New Prodigy user here with plenty of questions, but let's start with just one: is there a built-in mechanism for forwarding annotation tasks from one interface to another?
To exemplify, if one interface is used to annotate text spans, could the resulting spans be sent automatically to the next interface, which would involve classifying them?
Essentially, I'm asking if Prodigy supports building more complex annotation pipelines that allows the data to stream from one interface to another.
It's actually one of the most important design features of Prodigy to be able to add annotations in layers. We usually recommend that over combining different annotation types into a single interface, which results in more complex and thus error-prone annotation process.
As far as I can understand your use case, you'd have a group of annotators performing (to follow your example) span annotations and, then, another group adding textcat labels to the span-annotated text. And you want to paralelize the task as much as possible so that the textcat annotators don't have to wait until span annotators are done with the entire dataset or maybe the input data is streaming constantly.

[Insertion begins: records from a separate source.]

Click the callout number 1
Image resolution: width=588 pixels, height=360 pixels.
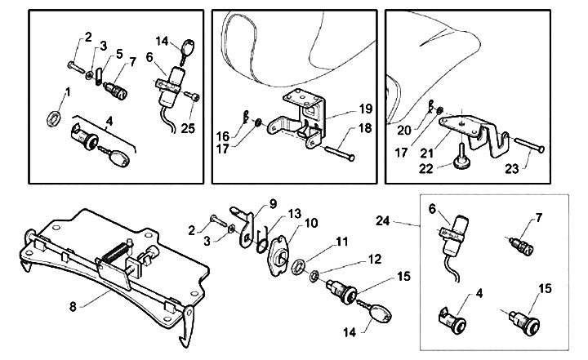click(x=68, y=91)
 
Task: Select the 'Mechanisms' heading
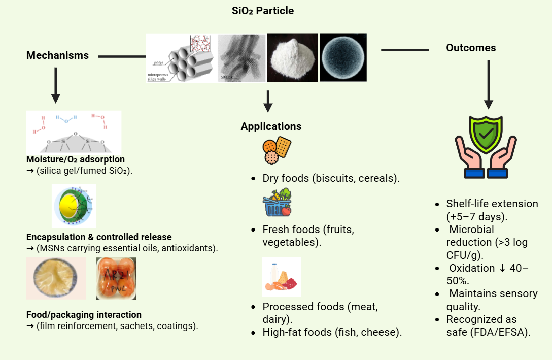click(57, 55)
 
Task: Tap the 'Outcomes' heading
click(471, 48)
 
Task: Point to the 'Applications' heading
click(271, 126)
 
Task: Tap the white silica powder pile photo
click(292, 57)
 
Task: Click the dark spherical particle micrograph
click(343, 57)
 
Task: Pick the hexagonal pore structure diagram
click(181, 57)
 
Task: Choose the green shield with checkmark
click(486, 134)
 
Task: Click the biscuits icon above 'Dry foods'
click(277, 150)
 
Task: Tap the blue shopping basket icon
click(277, 203)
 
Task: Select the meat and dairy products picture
click(281, 277)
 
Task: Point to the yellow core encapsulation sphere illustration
click(74, 206)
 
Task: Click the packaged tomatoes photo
click(116, 279)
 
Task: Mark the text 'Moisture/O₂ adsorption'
click(76, 159)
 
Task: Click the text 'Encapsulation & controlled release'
click(99, 237)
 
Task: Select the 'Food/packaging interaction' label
click(84, 315)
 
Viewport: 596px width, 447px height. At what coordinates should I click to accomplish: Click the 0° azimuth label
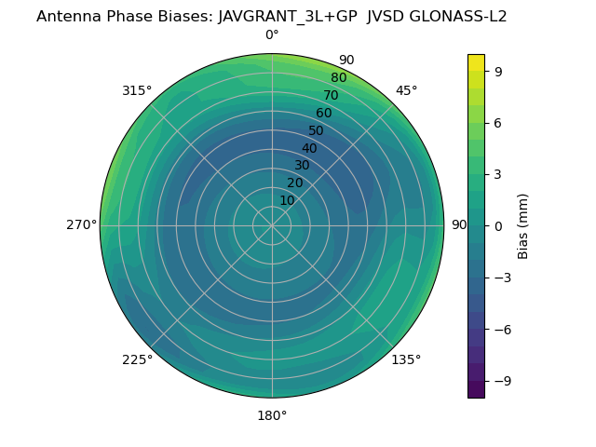(x=272, y=35)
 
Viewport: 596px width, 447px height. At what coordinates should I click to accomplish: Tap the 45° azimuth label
(x=407, y=90)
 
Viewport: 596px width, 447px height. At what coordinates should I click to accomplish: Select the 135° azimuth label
(x=406, y=359)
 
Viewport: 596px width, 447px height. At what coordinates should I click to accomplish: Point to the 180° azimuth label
(x=272, y=415)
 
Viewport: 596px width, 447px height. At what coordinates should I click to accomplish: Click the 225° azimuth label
(x=137, y=359)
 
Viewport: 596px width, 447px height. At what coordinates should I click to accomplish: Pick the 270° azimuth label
(x=81, y=225)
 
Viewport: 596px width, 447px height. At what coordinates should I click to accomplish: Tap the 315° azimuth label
(x=137, y=90)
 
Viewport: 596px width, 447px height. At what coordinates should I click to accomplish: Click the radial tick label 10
(x=287, y=200)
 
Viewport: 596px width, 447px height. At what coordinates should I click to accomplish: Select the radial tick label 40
(x=309, y=149)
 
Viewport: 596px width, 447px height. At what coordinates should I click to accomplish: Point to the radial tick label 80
(x=338, y=78)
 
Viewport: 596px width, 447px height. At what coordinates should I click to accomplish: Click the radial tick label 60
(x=323, y=114)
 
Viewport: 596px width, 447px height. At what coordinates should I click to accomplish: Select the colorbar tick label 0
(x=499, y=225)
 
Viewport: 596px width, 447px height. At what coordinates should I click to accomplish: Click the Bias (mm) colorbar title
(x=523, y=225)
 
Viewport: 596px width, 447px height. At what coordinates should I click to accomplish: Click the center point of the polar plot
(x=272, y=225)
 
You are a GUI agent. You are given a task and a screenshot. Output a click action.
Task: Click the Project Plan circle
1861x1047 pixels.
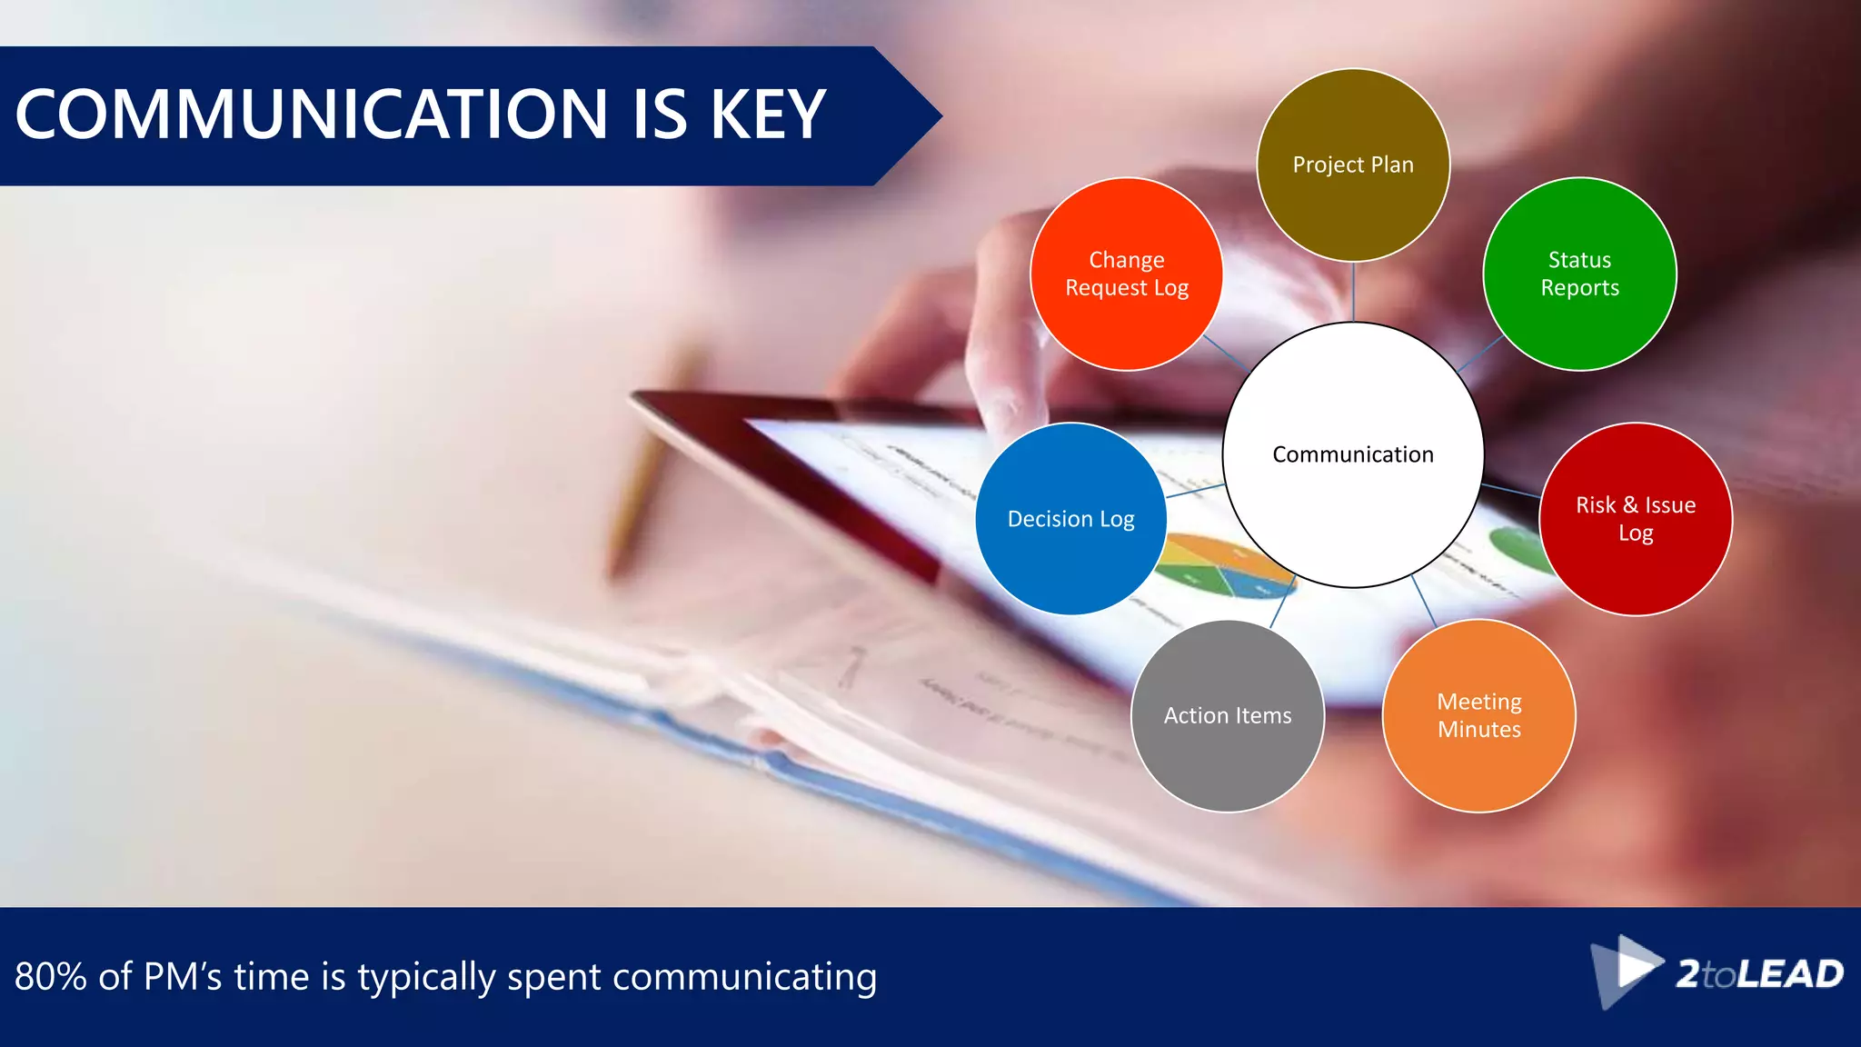(1353, 165)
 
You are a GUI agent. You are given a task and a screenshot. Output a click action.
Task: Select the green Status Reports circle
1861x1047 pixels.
(1579, 274)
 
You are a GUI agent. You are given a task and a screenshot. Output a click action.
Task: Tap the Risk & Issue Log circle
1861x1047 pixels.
(1635, 519)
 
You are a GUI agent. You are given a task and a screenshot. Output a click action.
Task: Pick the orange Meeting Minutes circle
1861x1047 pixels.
(1478, 715)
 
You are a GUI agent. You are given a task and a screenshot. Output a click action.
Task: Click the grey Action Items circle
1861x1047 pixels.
(1227, 715)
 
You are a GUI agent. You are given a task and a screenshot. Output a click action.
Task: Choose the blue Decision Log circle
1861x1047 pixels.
(1070, 519)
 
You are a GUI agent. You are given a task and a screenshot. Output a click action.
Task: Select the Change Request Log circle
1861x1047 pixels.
(1127, 274)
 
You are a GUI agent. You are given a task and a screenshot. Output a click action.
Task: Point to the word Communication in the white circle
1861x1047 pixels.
(1352, 454)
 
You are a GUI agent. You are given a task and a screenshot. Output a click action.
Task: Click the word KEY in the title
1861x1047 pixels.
(768, 115)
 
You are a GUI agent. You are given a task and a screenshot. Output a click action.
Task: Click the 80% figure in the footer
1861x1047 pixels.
(51, 977)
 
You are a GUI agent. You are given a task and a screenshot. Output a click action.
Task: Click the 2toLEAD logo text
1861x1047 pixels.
(1759, 974)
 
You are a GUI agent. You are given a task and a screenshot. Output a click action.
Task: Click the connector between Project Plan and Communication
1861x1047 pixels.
(1353, 292)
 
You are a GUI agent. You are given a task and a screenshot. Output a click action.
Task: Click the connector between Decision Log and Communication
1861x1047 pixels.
(1195, 491)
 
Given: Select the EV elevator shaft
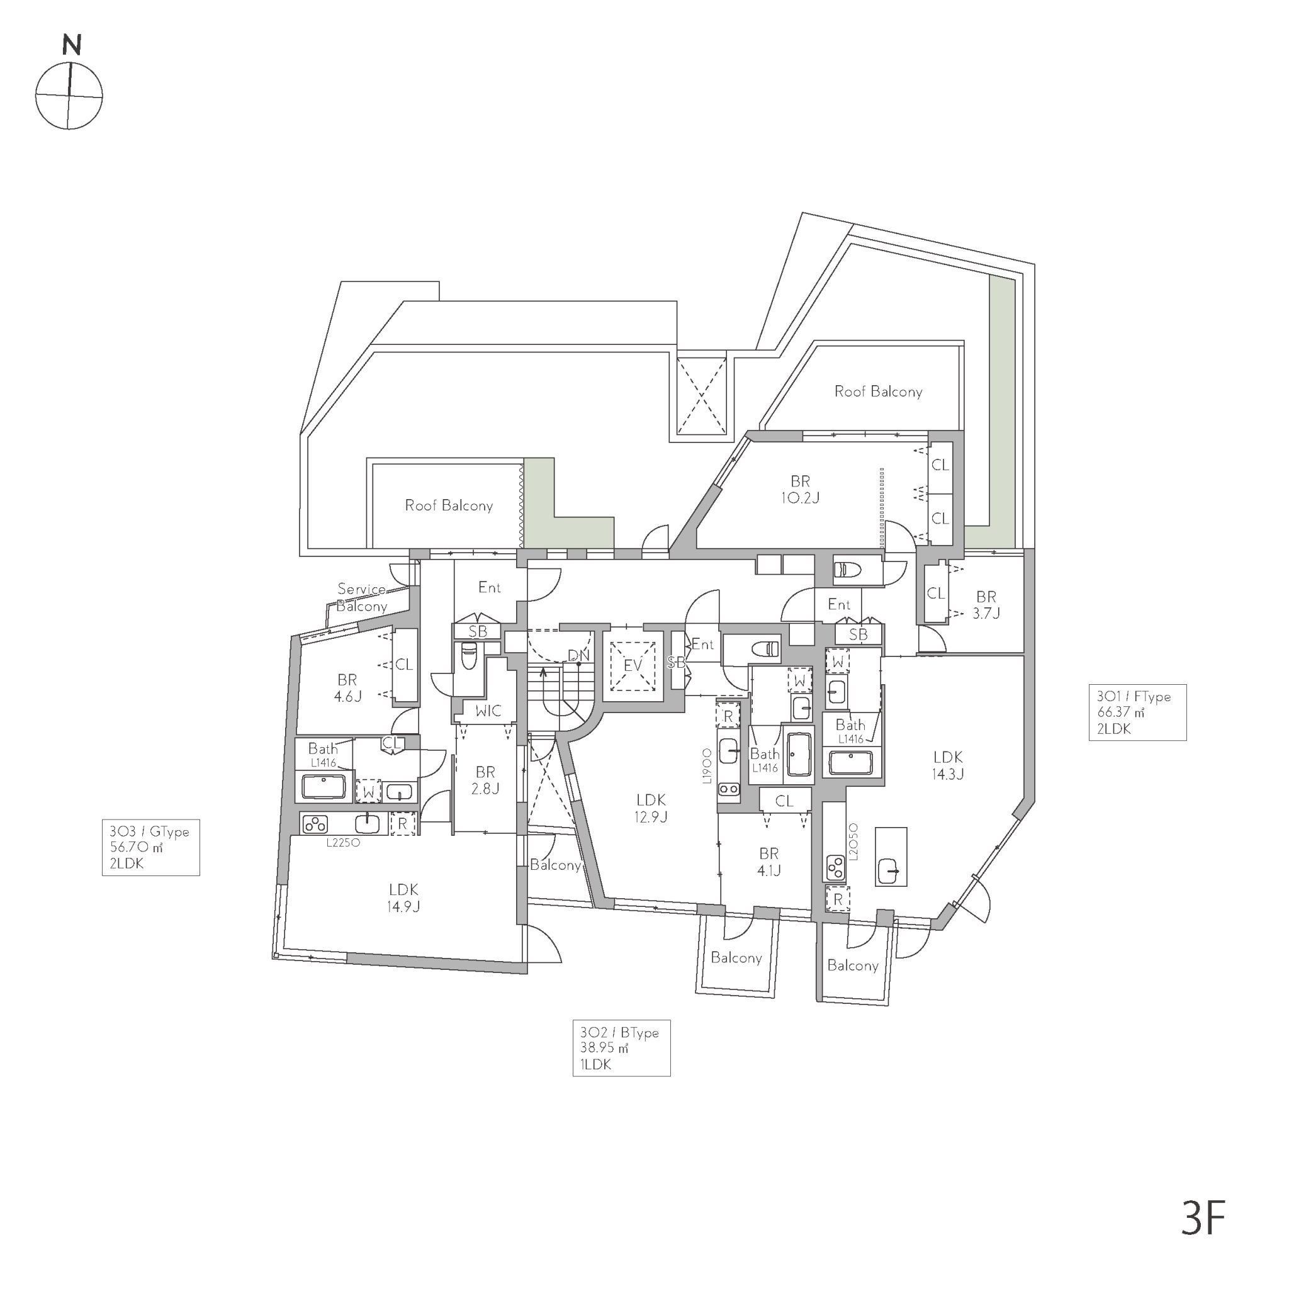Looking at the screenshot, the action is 632,665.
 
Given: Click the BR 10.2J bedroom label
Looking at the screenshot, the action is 800,490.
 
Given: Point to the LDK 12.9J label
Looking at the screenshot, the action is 651,808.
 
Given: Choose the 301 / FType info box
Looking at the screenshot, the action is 1137,712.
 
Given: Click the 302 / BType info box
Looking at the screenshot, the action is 621,1047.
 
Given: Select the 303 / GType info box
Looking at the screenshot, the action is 151,847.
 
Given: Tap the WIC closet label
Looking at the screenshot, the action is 488,711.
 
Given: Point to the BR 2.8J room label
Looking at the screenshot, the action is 485,780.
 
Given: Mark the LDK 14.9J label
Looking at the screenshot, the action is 403,898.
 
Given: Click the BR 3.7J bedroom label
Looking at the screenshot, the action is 986,604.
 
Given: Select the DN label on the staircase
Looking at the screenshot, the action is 578,655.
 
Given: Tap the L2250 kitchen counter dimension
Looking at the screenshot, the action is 343,843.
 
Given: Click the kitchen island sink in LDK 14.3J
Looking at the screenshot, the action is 891,870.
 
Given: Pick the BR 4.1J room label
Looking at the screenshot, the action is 768,862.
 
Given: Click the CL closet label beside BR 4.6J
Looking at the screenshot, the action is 403,664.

In that case, you'd need to set up two Prodigy servers: one with the spancat recipe and another with the textcat recipe. The textcat recipe should contain a custom loader that would pull the data from the spancat output dataset.
One thing worth considering is that with this automatic forwarding you're not performing any quality checks on your span annotations and these usually can be done once a representative sample of annotations has been collected. This is, of course, only the case if the textcat annotations depend on the spancat annotations, which I assume they do, because otherwise you could just have these tasks in parallel and merge datasets afterwards.
So, one solution to consider would be to have an intermediate script that pools spancat annotations in batches, performs your custom quality checks and if it's good enoug, it makes the data available to the textcat recipe (e.g. by storing them in a dedicated dataset). The poor quality spancat annotations, on the other hand, should be subject to revision.
Do let me know though, if I misunderstood your use case and we'll take it from there.
Hi @magdaaniol, thank you for your informative reply!
I gave a very simple example, but we will naturally implement quality control mechanisms between the tasks as well.
I do have a follow-up question: if we were to build a complex annotation, essentially we would have to launch a Prodigy server for each annotation task.
How is this typically achieved? Perhaps using some batch script that launches the required number of Prodigy instances? And how is the data forwarding between annotation interfaces configured?
If you can point us towards any documentation or examples about this, I would be very grateful.
There's a fair amount of flexibility when it comes to the implementation of services including Prodigy. At its core, each Prodigy instance is just a web server. You can launch multiple instances by starting them on different ports and/or hosts. You can also add a reverse proxy to give them specific subdomains and add load balancing e.g. with nginx. The details will always depend on your infrastructure (on premise? serverless cloud solutions?). The minimal solution for what you're describing should be possible to implement via bash or python scripts or Docker containers, yes.
To start Prodigy server programatically, you might want to check the prodigy.serve function.
I also recommend checking out our deployment docs for some considerations related to remote deployments in multi-user scenarios.
There's not really a way to configure data forwarding between instances via Prodigy API. Since it is a very use-case specific procedure it would have to by a custom service around Prodigy data loaders and Prodigy DB API. This service could pull the data from the instance A and, after optionally applying some processing, it would store the data in an intermediate database or table where the loader of the instance B can find it:
This data bridge and the instance manager for spinning up/closing down instances (not shown in the image)would be your custom services.
This case study with Posh contains a very high level description of their deployment using additional FastAPI services for managing multiple Prodigy instances, but I think it can give you an idea of how flexible the solution can be and the range of options available.
The deployment patterns are usually fairly specific and I'm afraid I don't have any concrete example implementation handy, but we're happy to support you as you go!